Well, a little background may put this back into perspective. I learned how to ski around 1983 or so and was exclusively on skis until I saw the first snowboards in my area around 1987. I started snowboarding in '87 and ditched the skis until about 1999(ish) when I picked up some Dynamic skis and dabbled with skiing a little again. I set them back aside the next year and stuck with the snowboard (off and on) until this year. I got a deal on a used set of modern skis and really enjoyed them this year and decided to get back into skiing.

Up to speed, I plan on snowboarding plenty next year and spending quite a bit more time on the skis too. I'm lucky enough to have some friends that are really good skiers and hope to get plenty of impromptu lessons and (re-)progress quickly next season. Asking them about gear choices they suggested I look at AT bindings because they do a lot of backcountry skiing and I'll probably get talked into that after next season. I found a pair of dukes for under $300 in a local shop, free mounting, so it was sort of a no-brainer for me.

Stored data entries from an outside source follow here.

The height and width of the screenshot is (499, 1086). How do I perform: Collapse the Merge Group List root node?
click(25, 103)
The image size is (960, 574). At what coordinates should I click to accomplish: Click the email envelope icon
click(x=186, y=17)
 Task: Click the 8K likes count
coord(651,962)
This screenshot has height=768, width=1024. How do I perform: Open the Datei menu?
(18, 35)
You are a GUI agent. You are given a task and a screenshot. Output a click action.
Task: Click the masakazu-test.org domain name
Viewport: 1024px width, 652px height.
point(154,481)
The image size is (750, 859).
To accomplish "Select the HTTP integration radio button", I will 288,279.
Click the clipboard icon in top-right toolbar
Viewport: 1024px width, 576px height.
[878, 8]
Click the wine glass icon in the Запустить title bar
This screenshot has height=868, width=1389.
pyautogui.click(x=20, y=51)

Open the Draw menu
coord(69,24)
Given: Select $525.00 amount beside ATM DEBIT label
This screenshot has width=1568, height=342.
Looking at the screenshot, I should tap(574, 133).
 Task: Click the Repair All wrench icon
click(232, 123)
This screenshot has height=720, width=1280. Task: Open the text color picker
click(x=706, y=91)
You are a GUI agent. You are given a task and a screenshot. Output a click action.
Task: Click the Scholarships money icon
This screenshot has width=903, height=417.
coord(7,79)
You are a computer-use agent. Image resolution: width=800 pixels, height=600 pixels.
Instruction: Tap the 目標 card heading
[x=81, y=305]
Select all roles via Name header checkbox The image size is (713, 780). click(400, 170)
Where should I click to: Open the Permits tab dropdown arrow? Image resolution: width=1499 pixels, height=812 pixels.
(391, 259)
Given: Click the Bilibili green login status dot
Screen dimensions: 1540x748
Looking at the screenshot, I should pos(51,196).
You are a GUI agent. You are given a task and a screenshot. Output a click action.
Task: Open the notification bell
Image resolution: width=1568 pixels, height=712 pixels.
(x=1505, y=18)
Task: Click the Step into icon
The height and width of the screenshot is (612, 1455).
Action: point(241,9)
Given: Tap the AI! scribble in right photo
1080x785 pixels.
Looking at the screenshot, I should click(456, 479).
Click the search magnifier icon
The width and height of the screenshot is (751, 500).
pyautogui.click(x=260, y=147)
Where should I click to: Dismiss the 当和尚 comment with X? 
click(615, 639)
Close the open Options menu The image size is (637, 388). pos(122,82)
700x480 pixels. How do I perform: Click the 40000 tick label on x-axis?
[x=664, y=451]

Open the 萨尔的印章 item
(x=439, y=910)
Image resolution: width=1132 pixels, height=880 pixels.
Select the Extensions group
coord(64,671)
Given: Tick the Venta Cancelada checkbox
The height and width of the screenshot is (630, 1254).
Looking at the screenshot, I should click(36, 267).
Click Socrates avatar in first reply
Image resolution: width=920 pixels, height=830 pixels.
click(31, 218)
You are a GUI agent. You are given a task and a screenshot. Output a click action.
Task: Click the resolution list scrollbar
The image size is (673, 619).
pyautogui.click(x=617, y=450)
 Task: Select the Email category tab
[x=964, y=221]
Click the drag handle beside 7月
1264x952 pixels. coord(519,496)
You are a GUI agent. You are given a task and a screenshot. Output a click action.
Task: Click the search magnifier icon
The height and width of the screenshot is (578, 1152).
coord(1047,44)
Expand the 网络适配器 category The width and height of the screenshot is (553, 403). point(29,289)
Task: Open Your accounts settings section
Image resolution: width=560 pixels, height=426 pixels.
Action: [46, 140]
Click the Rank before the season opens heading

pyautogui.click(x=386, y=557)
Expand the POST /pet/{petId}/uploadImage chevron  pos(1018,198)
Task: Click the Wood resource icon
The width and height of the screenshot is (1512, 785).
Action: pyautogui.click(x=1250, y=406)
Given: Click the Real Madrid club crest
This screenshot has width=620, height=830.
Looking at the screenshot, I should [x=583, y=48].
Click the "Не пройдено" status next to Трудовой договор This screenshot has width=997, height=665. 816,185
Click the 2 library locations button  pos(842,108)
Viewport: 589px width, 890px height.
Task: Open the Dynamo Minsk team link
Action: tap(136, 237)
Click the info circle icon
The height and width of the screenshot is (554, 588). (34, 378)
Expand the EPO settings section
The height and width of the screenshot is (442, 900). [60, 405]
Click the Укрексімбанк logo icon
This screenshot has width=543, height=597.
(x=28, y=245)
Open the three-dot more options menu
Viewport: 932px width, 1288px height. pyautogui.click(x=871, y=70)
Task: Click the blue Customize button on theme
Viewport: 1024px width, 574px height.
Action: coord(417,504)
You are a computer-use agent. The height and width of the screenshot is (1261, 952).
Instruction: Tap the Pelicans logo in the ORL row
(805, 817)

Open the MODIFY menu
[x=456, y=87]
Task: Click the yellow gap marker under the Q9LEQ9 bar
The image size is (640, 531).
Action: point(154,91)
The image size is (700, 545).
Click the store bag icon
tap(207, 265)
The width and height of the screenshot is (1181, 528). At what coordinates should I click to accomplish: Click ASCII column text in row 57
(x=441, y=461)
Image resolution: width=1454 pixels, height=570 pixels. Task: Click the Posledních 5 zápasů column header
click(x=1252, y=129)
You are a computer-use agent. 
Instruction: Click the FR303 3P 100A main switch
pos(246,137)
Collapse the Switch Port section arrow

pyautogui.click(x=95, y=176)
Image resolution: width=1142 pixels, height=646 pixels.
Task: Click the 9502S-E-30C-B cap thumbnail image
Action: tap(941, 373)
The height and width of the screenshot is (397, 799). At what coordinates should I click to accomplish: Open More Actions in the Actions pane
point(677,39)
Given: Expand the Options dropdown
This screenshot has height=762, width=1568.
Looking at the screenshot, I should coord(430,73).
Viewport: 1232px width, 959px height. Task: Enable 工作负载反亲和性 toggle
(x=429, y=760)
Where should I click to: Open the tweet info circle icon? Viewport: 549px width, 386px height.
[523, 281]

So, punchline, not so much the death of the alpine trekker here as much as potentially the birth of an alpine trekker.
post #6 of 13
Although Phil went all e.e. cummings on us, I think he's referring to Alpine Trekkers by Backcountry Access, not a generic person who treks in alpine environments. Sometimes called "tour wreckers."

post #7 of 13
After much deliberation, I ended up with Dukes on my Bros. Thought Backcountry is not something I currently do, I'll be expanding into that because of the Dukes. I'm really looking forward to broadening my horizons!

As for ski performance, I really like what the position and height of the Duke has done on my skis.
post #8 of 13
I think it comes down to personal taste -- I had the opposite sort of epiphany when I went from lifted bindings to flat ones on a set of 87mm skis, and have always gone flat mount on wide skis ever since then. To me, they just feel a lot more nimble and stable underfoot in powder, bumps, and crud (which is usually the focus of wide skis for me). If you have a wider ski with a decent sidecut (not typical, but a few are out there), the groomer performance won't be that bad mounted flat to begin with.

The interesting thing about lift is that it helps you change edge angles when the skis are already up on edge, but does nothing to help you initially edge the ski off the flats, which is also the point at which ski width has the greatest adverse effect. So lift can only do so much to offset width, and its relative effect on wider skis is not as big as it is on narrower skis. Lift can make a wide ski easier to roll at moderate to high edge angles, but if somebody tells you lift makes their wide skis easy to put on edge, or as good as a narrow waisted carver, that's a major stretch.

Side note: I think one of the biggest and most overlooked benefits of the Dukes is their wide mounting footprint on the ski, which really improves the transfer of loads to/from the edge. That is a huge deal, and is likely part of the benefit people notice from that binding. The Jester also has a wide footprint but is lighter. It gives up about 12mm lift to the Duke, but is still on the upper end of alpine bindings with 23mm lift. It would be cool if other binding makers started marketing models with a wider mounting base specifically for wider skis. If I could buy a wide, low-lift binding, that would be the best of everything to me.
post #9 of 13
Have the Dukes mounted on a newer pair of Goats too - also love it, great and versatile setup.
post #10 of 13
have a pair of duke mounted on 192cm thugs great in soft snow, torques my knees to much on hard snow.

FYI the gotama duke setup I skied seemed to be alot easier on the leg than my set up this year
post #11 of 13
Quote:
Originally Posted by BushwackerinPA View Post
have a pair of duke mounted on 192cm thugs great in soft snow, torques my knees to much on hard snow.

FYI the gotama duke setup I skied seemed to be alot easier on the leg than my set up this year
Bush, having trouble parsing those two sentences. Are you saying that the Dukes were easier on your legs than when mounted on Goats but harder on Thugs? Width issue?
post #12 of 13
Goats/Duke's.. Like slipping on an old pair of shoes that you just can't give up...

One of the best set-up's I've ever skied....
post #13 of 13
Quote:
Originally Posted by beyond View Post
Bush, having trouble parsing those two sentences. Are you saying that the Dukes were easier on your legs than when mounted on Goats but harder on Thugs? Width issue?
yeah on snow that has firmness to it the combination of lift/width of the thugs/dukes hurts my knees. On the gotama/duke there was no pain issues and only more power.

The I dont take the thugs out unless I know i can be skiing mostly soft snow all day, whether it be powder, crud, or slush. with the returns at the hardest being soft groomers. Icey bumps are downright painkiller med territory or that setup.